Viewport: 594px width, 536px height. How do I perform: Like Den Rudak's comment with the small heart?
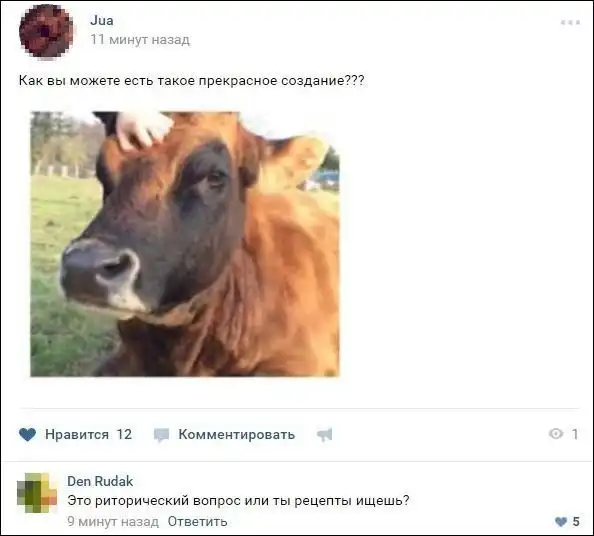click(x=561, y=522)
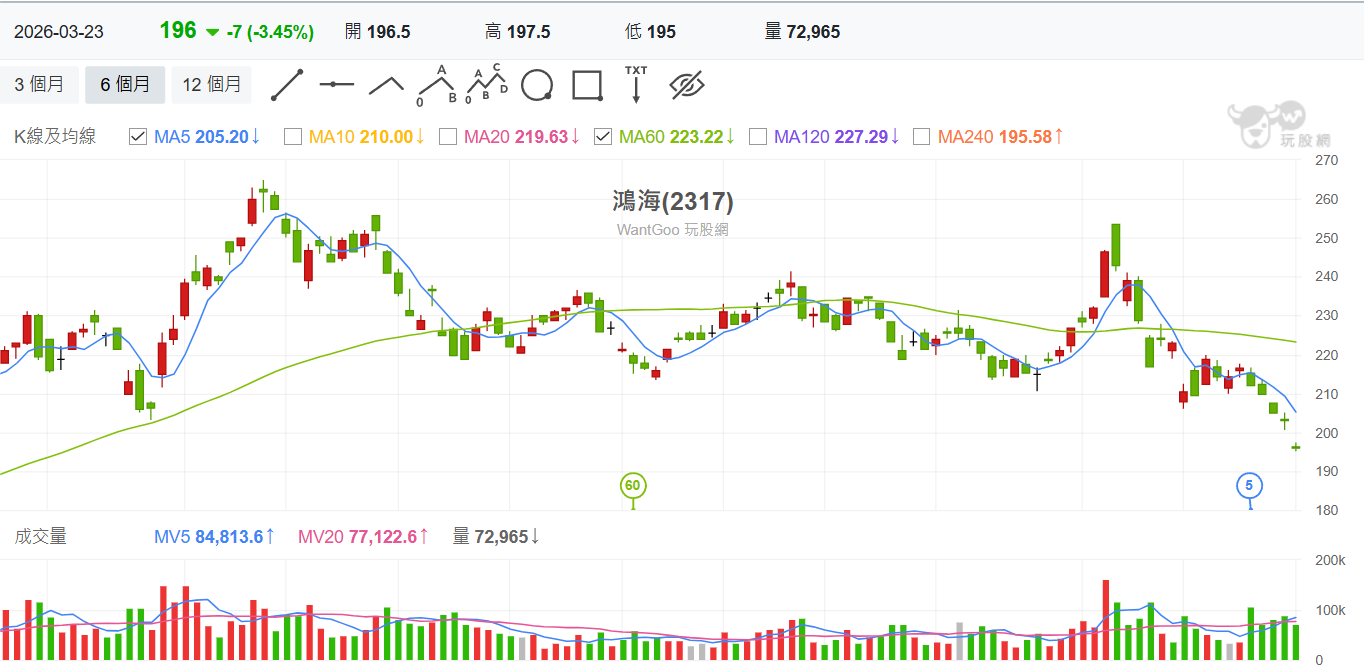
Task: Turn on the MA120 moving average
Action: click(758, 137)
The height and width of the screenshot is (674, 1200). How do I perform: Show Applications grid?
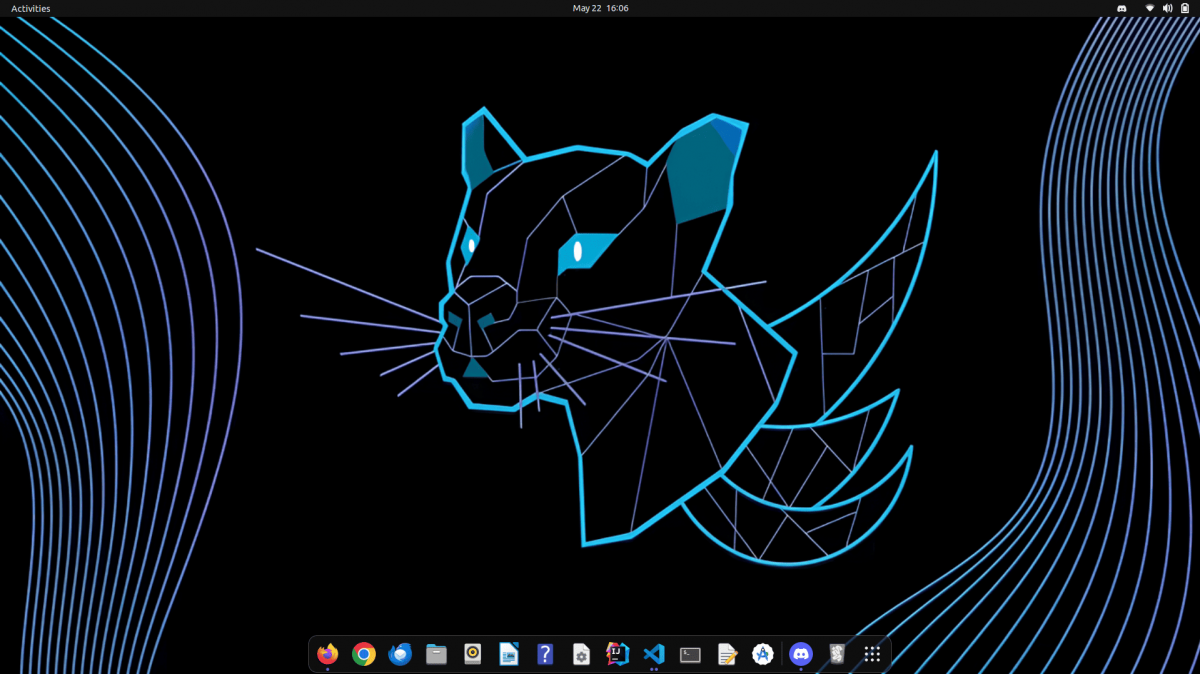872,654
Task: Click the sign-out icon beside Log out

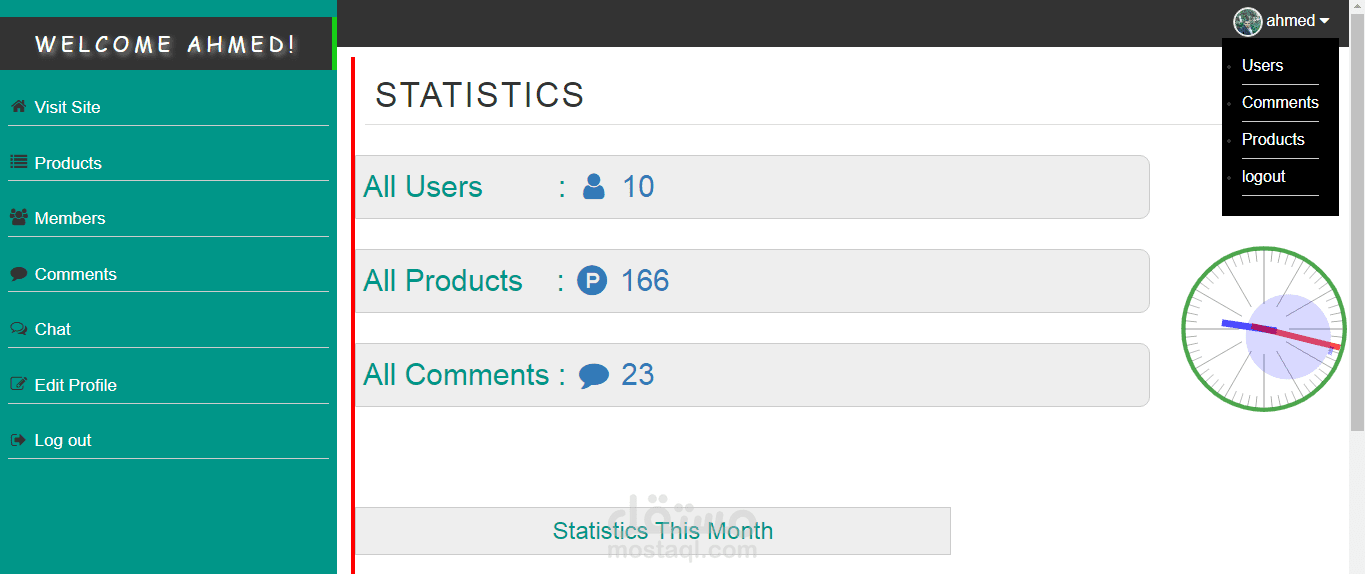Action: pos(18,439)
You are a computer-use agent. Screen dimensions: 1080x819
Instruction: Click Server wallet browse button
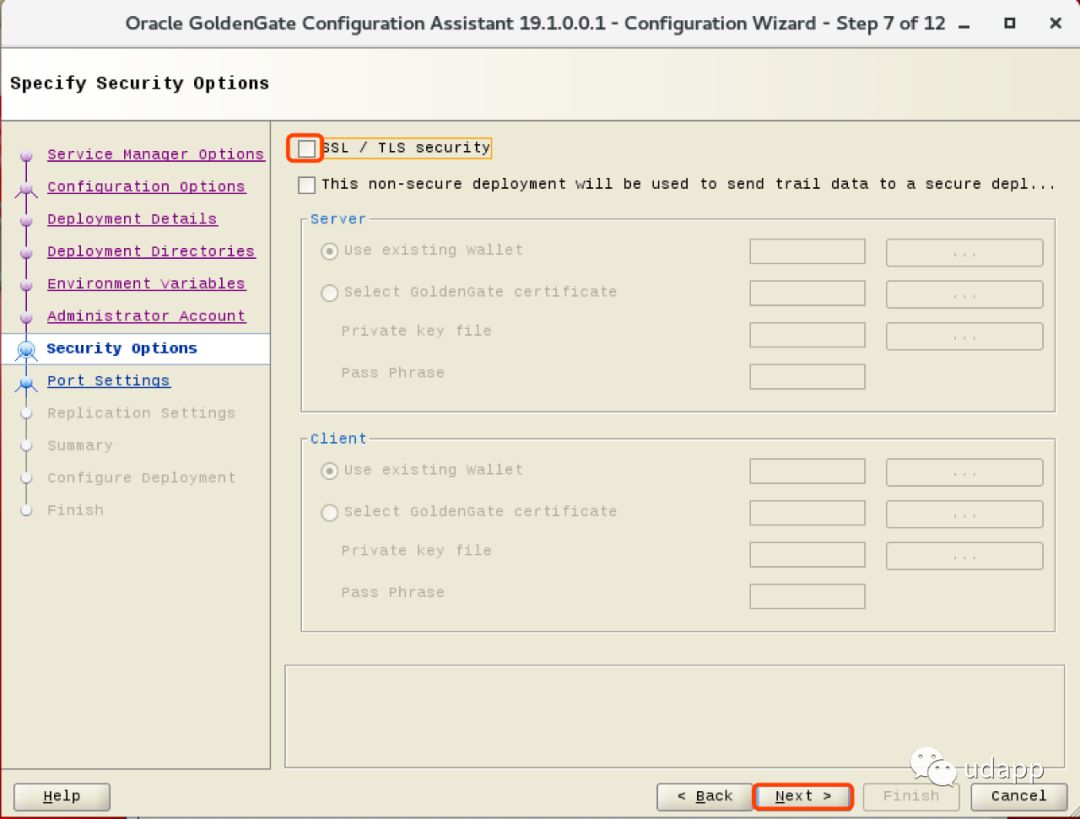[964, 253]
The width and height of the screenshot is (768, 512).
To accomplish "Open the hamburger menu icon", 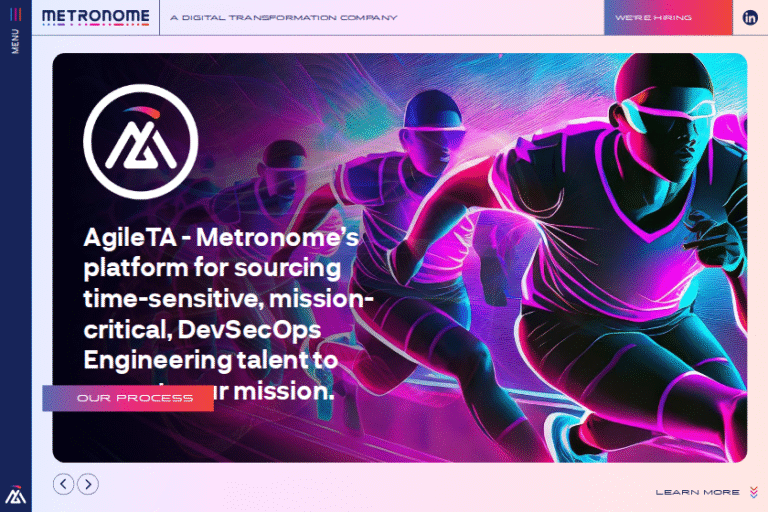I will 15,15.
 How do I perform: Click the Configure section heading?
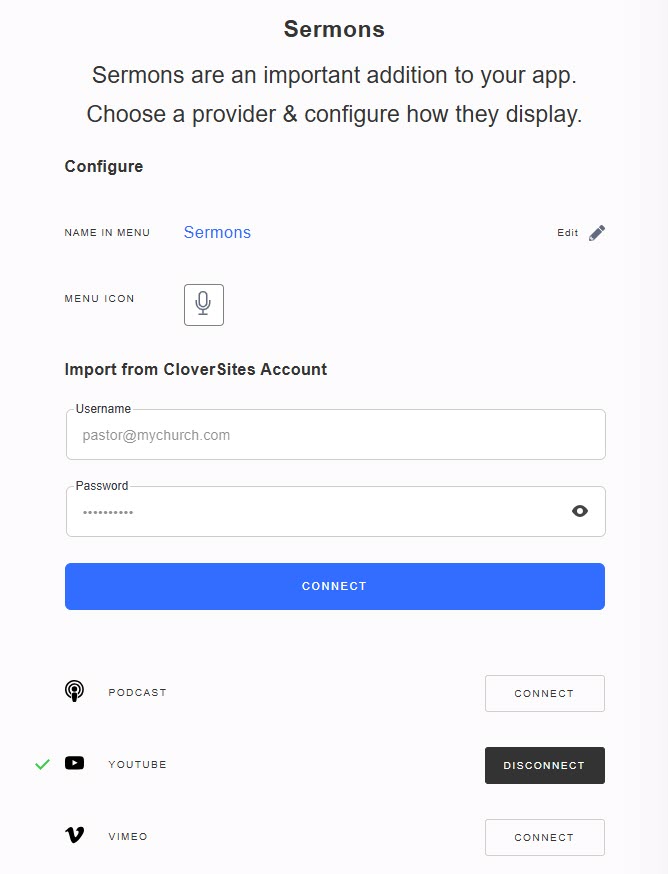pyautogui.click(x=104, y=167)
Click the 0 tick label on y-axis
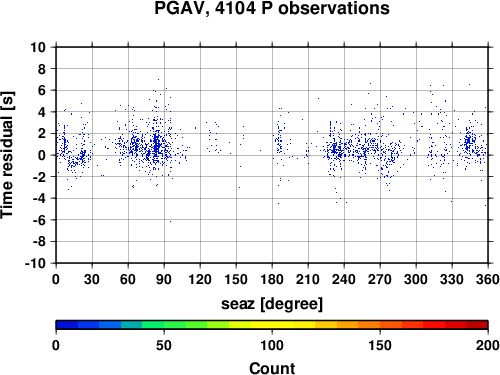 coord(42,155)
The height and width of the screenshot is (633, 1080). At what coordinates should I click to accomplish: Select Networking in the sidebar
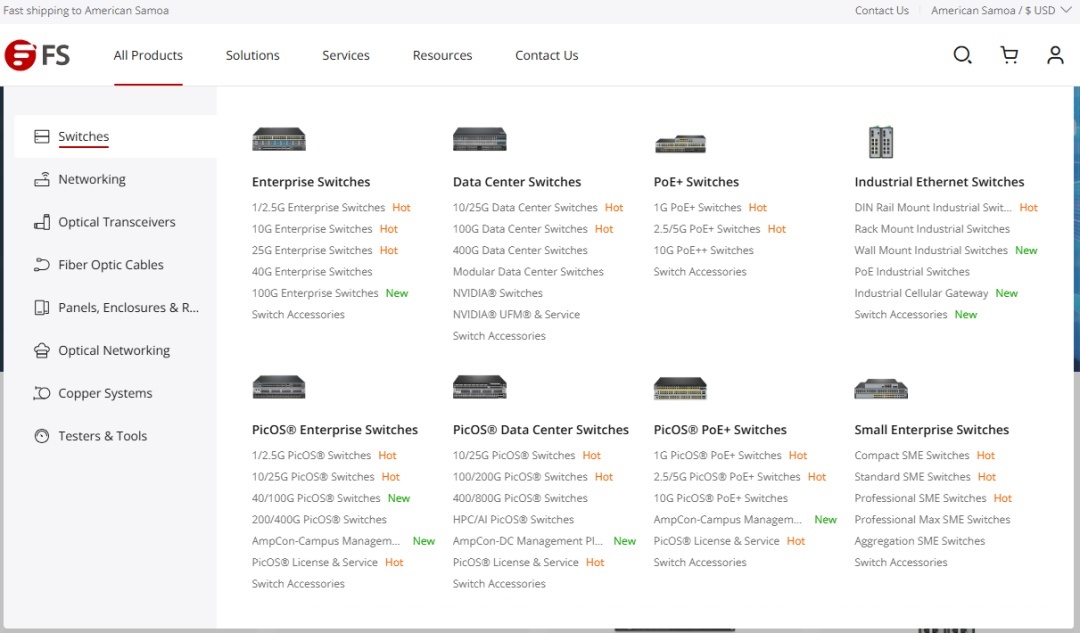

----------

Leaving out every picture, repeat exactly the lines of the records from the start through the line that has "You are a computer-use".

Viewport: 594px width, 536px height. How do I perform: Like Den Rudak's comment with the small heart?
click(x=561, y=522)
Task: Turn on the MA120 moving average
Action: click(758, 137)
The height and width of the screenshot is (674, 1200). How do I perform: Show Applications grid?
872,654
Task: Click the sign-out icon beside Log out

Action: pos(18,439)
You are a computer-use agent. Screen dimensions: 1080x819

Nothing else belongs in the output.